— EXERCISE DETAILS —
Which lines of the data contain the string "Leflaive"? Copy every one of them.

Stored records
··········

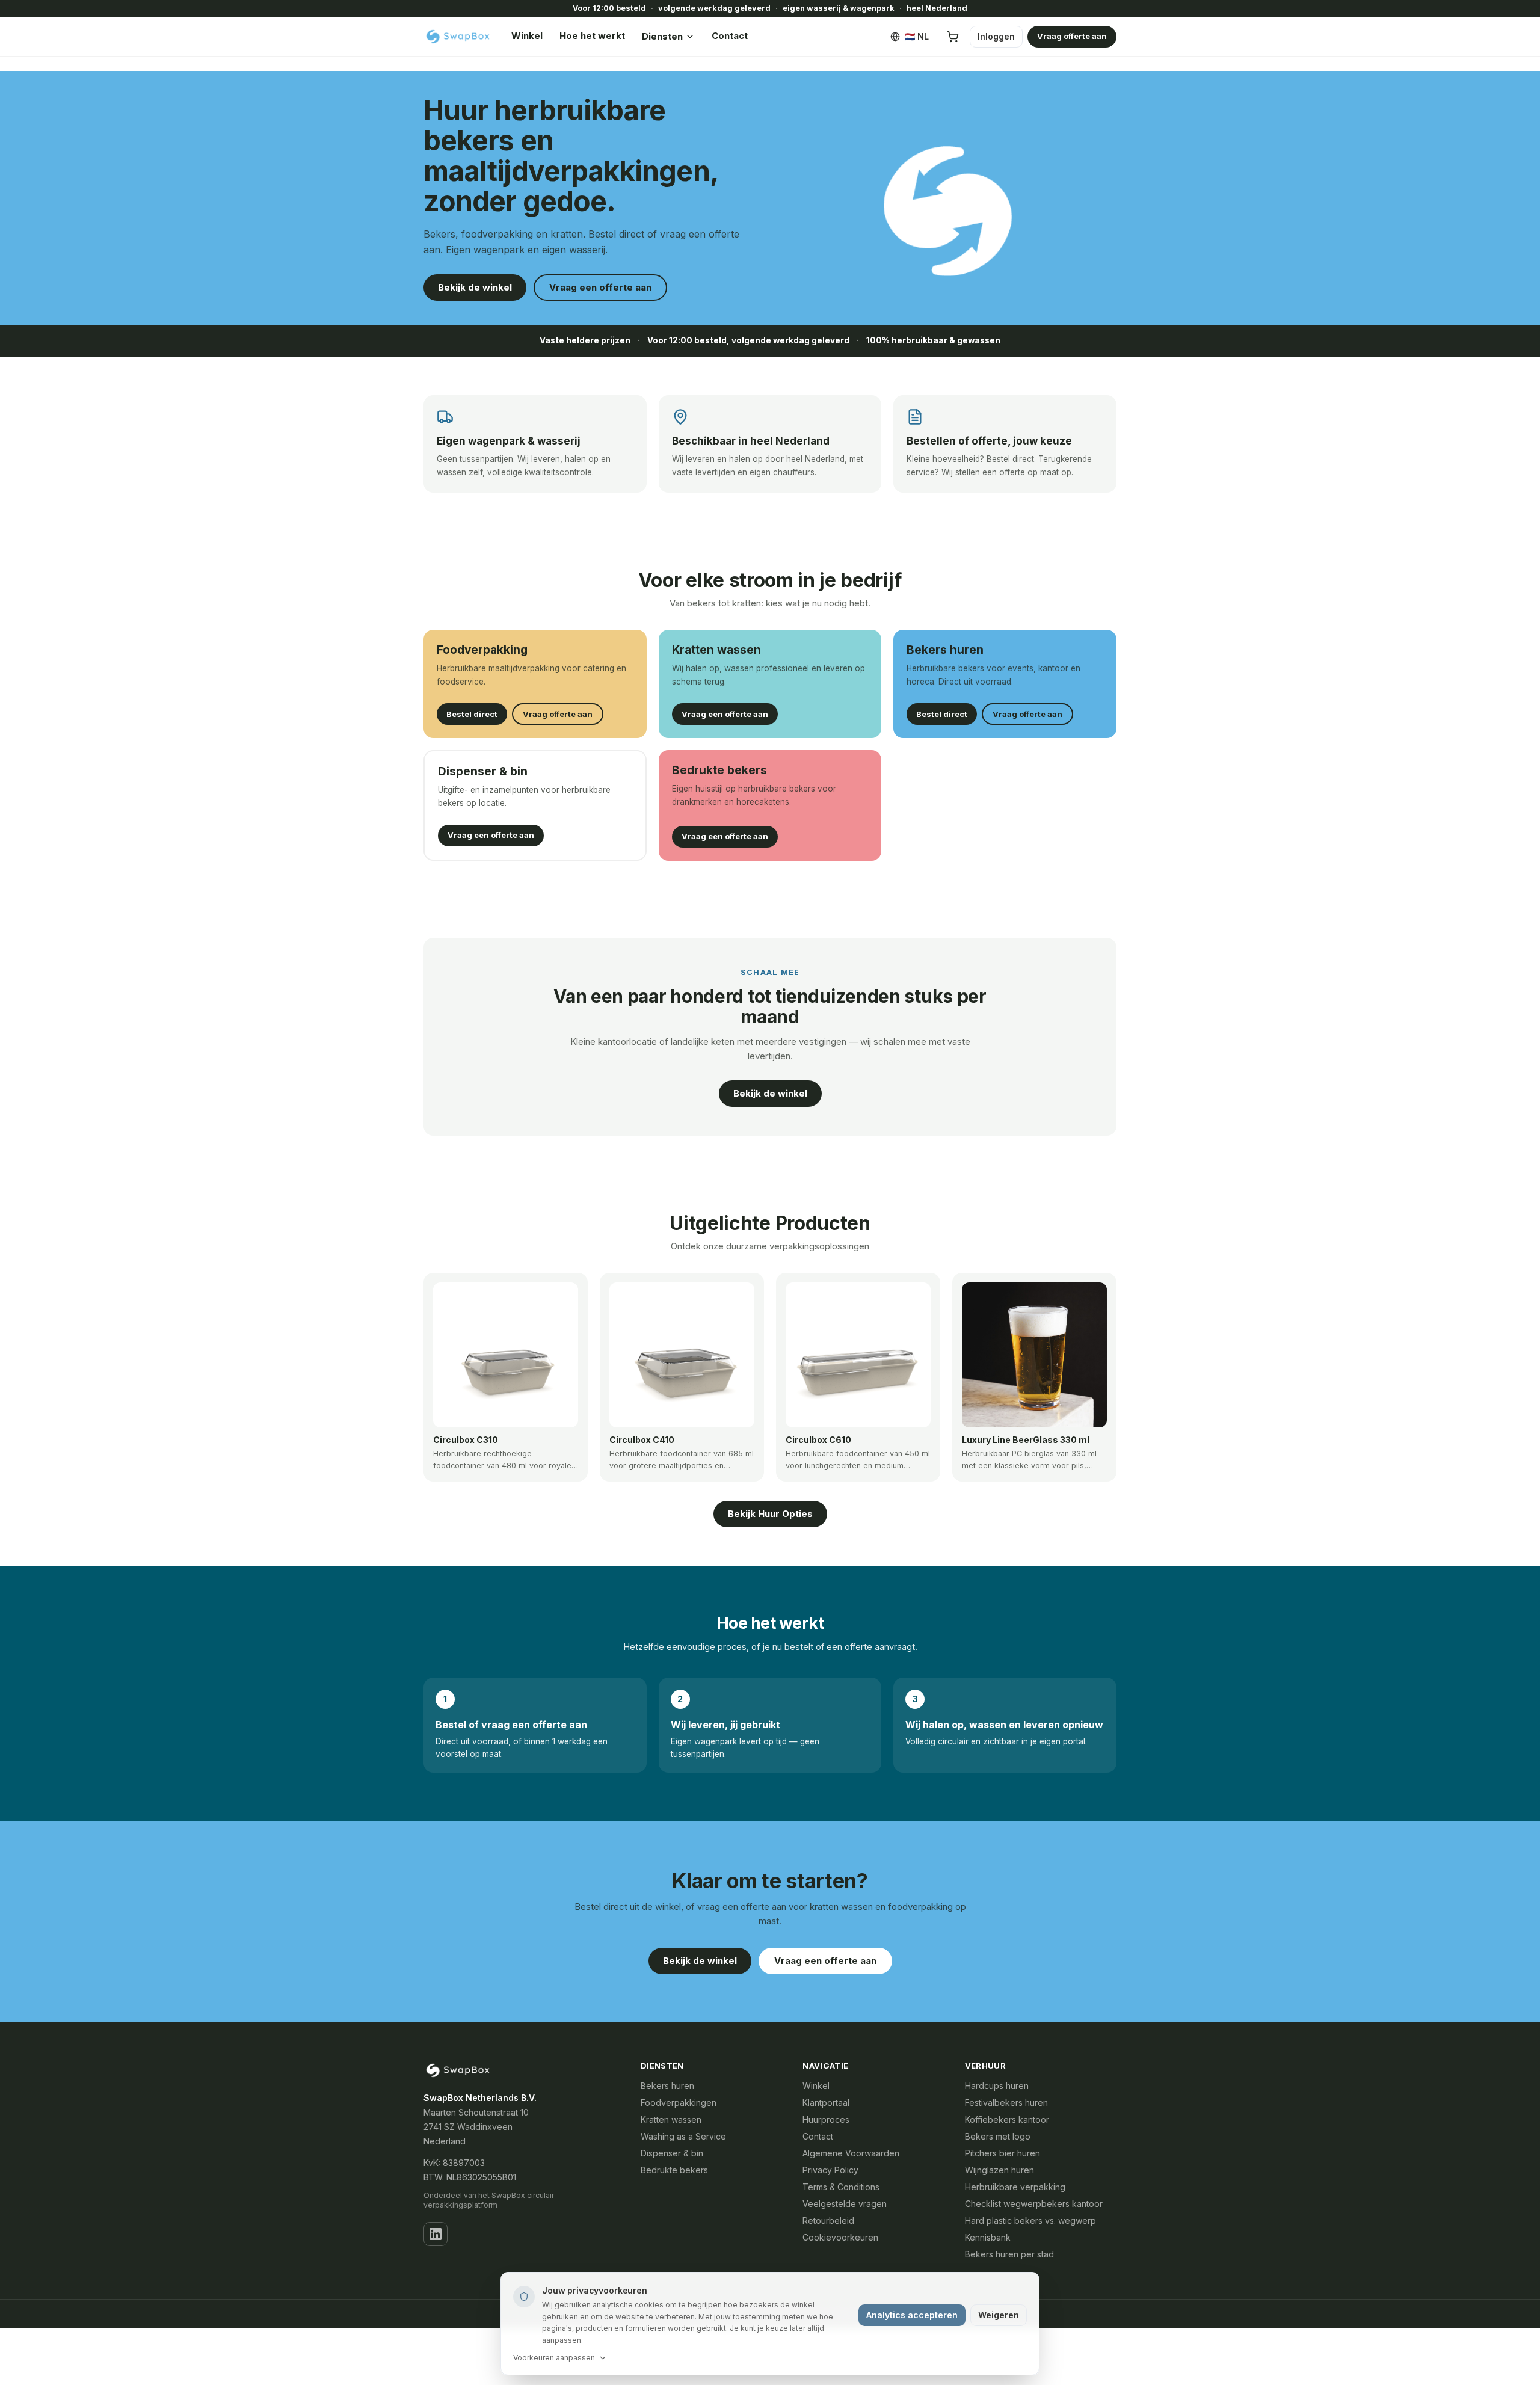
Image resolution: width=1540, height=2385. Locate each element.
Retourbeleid (828, 2220)
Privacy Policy (830, 2170)
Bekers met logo (997, 2136)
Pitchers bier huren (1002, 2153)
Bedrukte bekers (674, 2170)
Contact (730, 36)
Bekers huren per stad (1009, 2254)
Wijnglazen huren (999, 2170)
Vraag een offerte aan (600, 287)
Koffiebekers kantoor (1007, 2119)
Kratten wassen (671, 2119)
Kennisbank (988, 2237)
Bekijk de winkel (475, 287)
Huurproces (825, 2119)
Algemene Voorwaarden (850, 2153)
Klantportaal (825, 2102)
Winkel (527, 36)
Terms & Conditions (840, 2187)
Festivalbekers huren (1006, 2102)
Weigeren (998, 2315)
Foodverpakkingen (678, 2102)
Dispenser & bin (672, 2153)
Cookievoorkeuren (840, 2237)
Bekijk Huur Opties (770, 1513)
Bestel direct (471, 714)
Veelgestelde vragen (844, 2204)
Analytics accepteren (912, 2315)
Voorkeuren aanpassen (554, 2357)
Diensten (662, 36)
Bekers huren (667, 2086)
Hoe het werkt (592, 36)
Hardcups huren (997, 2086)
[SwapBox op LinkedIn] (436, 2234)
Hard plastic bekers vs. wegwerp (1030, 2220)
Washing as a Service (683, 2136)
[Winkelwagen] (953, 37)
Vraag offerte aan (1072, 36)
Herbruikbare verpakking (1015, 2187)
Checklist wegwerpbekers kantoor (1034, 2204)
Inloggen (996, 36)
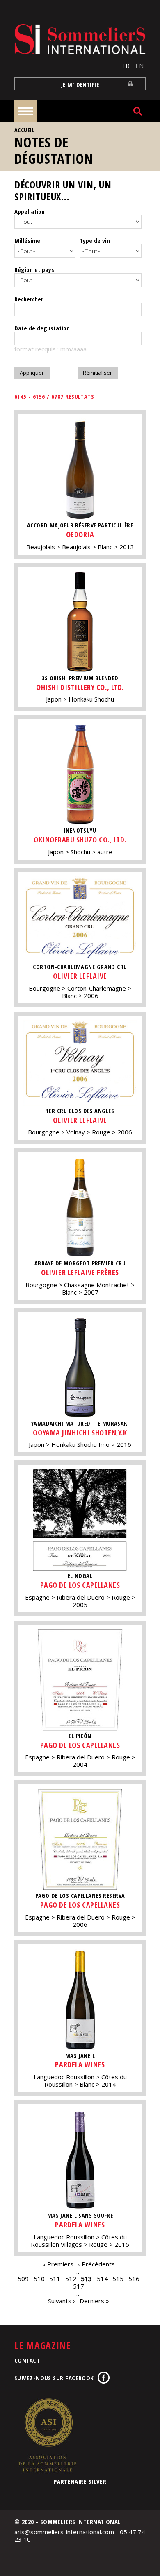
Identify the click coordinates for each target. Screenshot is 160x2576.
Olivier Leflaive (80, 976)
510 (39, 2279)
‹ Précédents (96, 2264)
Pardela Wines (80, 2064)
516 (133, 2279)
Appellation (29, 211)
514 (102, 2279)
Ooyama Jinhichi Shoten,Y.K (80, 1432)
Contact (27, 2360)
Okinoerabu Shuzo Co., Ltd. (80, 839)
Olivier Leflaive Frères (80, 1272)
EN (139, 65)
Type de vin (95, 240)
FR (126, 65)
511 (54, 2279)
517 (78, 2286)
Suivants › (61, 2301)
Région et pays (34, 269)
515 (117, 2279)
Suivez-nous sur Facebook (54, 2378)
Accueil (24, 130)
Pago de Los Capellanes (80, 1585)
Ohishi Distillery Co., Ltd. (80, 687)
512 (70, 2279)
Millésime (27, 240)
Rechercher (28, 299)
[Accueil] (80, 39)
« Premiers (57, 2264)
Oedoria (80, 534)
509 (23, 2279)
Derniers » (94, 2301)
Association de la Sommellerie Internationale (47, 2435)
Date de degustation (42, 328)
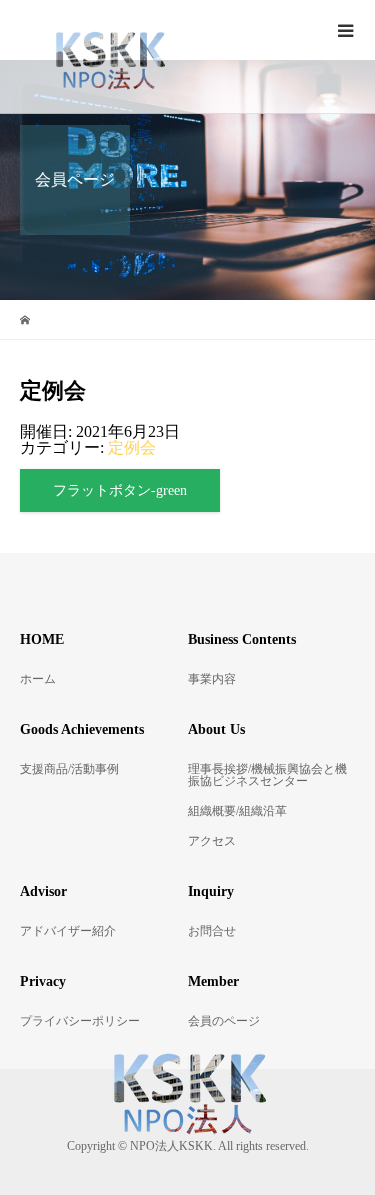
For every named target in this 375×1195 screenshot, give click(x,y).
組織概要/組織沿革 (237, 811)
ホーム (38, 679)
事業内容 (212, 679)
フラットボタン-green (120, 490)
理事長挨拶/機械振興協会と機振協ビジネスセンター (267, 775)
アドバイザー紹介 (68, 931)
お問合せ (212, 931)
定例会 (132, 447)
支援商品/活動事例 (69, 769)
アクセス (212, 841)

··········

— RESPONSE —
Olivier Leflaive (80, 976)
Olivier Leflaive Frères (80, 1272)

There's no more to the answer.